On October 2, 2012, we announced that the ongoing litigation and disputes involving the shareholders of Martin Resource Management and various members of the Martin family had settled. The settlement, among other things, provided for a resolution of all of the lawsuits and disputes referenced in Note 14 and below. Accordingly, none of the following matters are currently pending and such information is being provided for reference only. In connection with the settlement, Martin Resource Management transferred 1,500,000 of our common units to KCM, LLC.
Litigation Settlement.
On October 2, 2012, the Partnership announced that the ongoing litigation and disputes as described in Note 14 and below involving the shareholders of Martin Resource Management and various members of the Martin family had settled. The settlement, among other things, provided for a resolution of all of the lawsuits and disputes referenced in this section. Accordingly, none of the following matters are currently pending and the information provided in Note 14 and below is for reference only.
On May 2, 2008, we received a copy of a petition filed in the District Court of Gregg County, Texas by Scott D. Martin (the “Plaintiff”) against Ruben S. Martin, III (the “Defendant”) with respect to certain matters relating to Martin Resource Management. In May 2009, the lawsuit went to trial and on June 18, 2009, the Court entered a judgment adverse to the Defendant which contained monetary damages and specific performance components (the “Judgment”). The Defendant appealed the Judgment. On November 3, 2010, the Court of Appeals, Sixth Appellate District of Texas at Texarkana, issued an opinion on the appeal overturning the Judgment. The Appellate Court’s opinion rendered a take-nothing judgment against the Plaintiff and found in favor of the Defendant. The Supreme Court of Texas denied the Plaintiff’s petition for review and therefore the opinion of the Sixth Appellate District of Texas at Texarkana has become final.

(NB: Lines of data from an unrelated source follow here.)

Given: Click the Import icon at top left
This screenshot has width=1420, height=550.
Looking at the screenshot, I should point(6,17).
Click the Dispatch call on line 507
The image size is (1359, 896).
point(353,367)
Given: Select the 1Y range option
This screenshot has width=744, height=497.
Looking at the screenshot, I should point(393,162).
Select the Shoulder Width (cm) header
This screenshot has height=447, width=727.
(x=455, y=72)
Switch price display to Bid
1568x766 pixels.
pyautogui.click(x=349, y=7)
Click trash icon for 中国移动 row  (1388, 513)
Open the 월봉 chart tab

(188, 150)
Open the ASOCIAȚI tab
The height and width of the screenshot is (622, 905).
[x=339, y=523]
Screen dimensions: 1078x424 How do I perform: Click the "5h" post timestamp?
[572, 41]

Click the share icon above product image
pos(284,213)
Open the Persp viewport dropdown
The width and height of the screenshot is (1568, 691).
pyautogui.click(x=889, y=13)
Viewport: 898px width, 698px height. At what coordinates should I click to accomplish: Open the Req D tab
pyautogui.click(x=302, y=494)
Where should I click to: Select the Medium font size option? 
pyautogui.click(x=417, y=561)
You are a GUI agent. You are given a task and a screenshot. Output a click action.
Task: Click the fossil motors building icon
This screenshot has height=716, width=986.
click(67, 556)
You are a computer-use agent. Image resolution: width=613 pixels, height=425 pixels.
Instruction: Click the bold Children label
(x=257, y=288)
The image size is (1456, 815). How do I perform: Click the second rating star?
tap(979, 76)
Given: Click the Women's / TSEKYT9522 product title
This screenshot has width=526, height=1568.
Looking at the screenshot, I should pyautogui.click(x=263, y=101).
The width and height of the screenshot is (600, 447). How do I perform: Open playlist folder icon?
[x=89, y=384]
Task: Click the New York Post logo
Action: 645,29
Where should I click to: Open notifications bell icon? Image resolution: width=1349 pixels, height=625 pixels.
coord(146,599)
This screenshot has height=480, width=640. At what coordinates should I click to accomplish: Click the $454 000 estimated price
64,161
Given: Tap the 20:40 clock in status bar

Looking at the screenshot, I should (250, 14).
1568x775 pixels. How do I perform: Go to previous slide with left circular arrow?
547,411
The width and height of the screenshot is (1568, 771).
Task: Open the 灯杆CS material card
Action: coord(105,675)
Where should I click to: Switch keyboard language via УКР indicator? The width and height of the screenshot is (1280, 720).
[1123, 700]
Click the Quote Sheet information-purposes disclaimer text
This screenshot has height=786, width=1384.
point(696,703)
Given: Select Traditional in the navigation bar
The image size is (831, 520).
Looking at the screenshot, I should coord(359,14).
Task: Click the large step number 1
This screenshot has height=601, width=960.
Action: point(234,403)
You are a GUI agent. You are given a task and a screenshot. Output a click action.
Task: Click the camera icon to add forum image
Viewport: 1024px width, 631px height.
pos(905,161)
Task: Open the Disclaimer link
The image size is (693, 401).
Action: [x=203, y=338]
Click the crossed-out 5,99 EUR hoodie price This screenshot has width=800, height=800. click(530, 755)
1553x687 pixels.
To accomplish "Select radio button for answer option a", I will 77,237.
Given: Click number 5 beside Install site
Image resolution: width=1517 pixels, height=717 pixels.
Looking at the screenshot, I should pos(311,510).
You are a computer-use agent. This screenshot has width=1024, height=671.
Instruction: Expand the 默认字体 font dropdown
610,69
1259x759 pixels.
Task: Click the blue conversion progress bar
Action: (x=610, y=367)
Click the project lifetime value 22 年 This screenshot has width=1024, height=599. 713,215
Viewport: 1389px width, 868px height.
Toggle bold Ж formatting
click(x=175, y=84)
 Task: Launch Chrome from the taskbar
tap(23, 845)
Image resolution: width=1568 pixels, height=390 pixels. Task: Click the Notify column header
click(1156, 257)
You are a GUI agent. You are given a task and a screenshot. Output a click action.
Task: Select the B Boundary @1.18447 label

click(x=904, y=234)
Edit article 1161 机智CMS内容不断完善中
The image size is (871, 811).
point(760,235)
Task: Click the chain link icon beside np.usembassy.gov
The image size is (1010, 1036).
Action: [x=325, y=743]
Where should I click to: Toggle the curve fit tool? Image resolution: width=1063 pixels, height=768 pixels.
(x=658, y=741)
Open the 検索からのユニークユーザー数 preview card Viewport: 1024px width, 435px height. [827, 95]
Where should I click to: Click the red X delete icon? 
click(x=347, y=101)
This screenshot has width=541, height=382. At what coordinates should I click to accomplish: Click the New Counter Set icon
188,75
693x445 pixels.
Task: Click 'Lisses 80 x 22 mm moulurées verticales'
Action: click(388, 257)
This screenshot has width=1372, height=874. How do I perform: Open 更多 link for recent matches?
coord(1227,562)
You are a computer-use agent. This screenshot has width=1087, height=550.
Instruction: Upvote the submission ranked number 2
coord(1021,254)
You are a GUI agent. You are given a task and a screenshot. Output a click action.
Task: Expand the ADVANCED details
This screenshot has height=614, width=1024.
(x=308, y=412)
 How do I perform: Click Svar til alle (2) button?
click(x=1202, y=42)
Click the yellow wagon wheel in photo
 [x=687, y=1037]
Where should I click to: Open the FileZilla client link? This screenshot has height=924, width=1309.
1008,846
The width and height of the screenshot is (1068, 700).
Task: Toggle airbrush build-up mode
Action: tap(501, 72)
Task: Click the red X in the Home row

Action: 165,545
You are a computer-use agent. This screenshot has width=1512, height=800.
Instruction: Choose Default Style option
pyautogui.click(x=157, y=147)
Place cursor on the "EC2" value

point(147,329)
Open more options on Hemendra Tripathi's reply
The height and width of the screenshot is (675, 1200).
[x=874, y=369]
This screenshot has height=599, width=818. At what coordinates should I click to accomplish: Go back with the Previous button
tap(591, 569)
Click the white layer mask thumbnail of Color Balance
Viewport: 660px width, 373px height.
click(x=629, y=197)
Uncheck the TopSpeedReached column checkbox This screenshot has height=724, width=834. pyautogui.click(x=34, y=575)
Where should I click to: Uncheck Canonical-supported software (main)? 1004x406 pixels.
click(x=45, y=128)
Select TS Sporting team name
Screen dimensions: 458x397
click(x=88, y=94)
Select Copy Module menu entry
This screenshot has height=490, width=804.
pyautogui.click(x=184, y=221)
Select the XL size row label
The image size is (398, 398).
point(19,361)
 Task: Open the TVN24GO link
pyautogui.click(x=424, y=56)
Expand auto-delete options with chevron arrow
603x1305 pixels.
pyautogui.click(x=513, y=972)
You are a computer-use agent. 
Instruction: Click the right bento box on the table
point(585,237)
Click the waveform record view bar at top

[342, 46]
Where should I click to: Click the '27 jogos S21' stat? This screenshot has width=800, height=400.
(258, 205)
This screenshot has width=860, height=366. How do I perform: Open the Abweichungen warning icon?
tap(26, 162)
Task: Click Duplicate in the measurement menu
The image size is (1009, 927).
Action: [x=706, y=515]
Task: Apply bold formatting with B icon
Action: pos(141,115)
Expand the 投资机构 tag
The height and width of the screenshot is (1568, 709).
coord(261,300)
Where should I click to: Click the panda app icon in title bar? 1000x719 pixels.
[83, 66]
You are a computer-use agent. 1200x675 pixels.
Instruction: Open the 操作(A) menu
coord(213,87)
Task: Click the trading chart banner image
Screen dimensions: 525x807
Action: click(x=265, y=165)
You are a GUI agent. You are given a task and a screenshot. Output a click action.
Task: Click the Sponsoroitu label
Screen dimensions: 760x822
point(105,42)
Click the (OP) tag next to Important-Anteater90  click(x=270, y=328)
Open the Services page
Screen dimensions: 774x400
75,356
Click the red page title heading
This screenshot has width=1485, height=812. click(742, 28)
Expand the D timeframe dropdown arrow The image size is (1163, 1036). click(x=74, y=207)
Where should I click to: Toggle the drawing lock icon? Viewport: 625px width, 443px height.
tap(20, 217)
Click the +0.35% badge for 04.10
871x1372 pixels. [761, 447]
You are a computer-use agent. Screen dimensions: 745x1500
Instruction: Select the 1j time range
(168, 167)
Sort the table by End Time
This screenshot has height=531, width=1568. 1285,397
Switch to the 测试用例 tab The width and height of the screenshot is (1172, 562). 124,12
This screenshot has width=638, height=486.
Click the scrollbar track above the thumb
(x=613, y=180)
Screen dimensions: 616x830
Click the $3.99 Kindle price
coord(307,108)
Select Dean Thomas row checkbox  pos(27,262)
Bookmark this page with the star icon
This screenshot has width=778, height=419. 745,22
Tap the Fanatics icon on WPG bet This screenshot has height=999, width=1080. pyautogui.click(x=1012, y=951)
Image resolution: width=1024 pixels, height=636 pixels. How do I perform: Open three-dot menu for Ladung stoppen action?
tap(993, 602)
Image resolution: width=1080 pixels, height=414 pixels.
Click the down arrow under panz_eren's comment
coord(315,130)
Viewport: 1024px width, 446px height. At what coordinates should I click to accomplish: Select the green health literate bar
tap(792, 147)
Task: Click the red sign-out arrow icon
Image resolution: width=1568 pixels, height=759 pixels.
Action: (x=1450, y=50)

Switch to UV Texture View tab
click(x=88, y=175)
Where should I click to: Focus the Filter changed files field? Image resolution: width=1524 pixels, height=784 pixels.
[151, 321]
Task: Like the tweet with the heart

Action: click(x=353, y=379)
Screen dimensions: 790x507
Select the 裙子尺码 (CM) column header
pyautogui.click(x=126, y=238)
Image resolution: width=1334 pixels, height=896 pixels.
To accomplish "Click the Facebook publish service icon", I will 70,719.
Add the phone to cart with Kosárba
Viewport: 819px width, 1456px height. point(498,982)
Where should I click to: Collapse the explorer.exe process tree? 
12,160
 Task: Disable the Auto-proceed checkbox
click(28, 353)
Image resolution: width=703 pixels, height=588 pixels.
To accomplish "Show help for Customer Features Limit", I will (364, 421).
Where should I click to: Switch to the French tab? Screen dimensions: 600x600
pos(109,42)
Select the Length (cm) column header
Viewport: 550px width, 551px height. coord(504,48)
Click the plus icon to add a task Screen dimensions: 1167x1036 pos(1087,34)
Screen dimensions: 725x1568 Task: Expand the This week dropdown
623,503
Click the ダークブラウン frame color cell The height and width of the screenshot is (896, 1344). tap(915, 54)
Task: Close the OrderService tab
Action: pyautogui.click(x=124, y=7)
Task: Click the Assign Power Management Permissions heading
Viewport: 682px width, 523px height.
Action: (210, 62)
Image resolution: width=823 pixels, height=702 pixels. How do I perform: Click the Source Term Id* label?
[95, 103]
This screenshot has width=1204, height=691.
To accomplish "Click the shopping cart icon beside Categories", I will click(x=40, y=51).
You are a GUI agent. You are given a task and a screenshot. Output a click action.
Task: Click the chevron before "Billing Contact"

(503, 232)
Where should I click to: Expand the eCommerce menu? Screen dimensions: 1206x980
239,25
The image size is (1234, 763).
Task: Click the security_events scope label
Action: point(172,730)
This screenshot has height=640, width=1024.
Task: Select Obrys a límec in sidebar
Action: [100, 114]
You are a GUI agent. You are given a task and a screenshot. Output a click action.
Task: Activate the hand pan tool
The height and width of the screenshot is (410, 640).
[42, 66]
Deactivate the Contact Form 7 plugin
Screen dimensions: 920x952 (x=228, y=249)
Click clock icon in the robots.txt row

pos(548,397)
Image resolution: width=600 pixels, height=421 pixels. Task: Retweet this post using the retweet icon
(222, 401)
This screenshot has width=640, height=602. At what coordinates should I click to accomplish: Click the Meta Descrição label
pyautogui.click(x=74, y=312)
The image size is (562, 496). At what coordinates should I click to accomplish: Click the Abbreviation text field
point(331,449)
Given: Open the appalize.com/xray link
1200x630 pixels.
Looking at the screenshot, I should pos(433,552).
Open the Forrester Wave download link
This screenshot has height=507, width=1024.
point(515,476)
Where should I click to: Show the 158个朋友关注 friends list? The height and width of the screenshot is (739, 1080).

On September 5, 2008, the Plaintiff and one of his affiliated partnerships (the “SDM Plaintiffs”), on behalf of themselves and derivatively on behalf of Martin Resource Management, filed suit in a Harris County, Texas district court (the “Harris County Litigation”) against Martin Resource Management, the Defendant, Robert Bondurant, Donald R. Neumeyer and Wesley M. Skelton, in their capacities as directors of Martin Resource Management (the “MRMC Director Defendants”), as well as 35 other officers and employees of Martin Resource Management (the “Other MRMC Defendants”). In addition to their respective positions with Martin Resource Management, Robert Bondurant, Donald Neumeyer and Wesley Skelton are officers of our general partner. We are not a party to this lawsuit, and it does not assert any claims (i) against us, (ii) concerning our governance or operations, or (iii) against the MRMC Director Defendants or other MRMC Defendants with respect to their service to us.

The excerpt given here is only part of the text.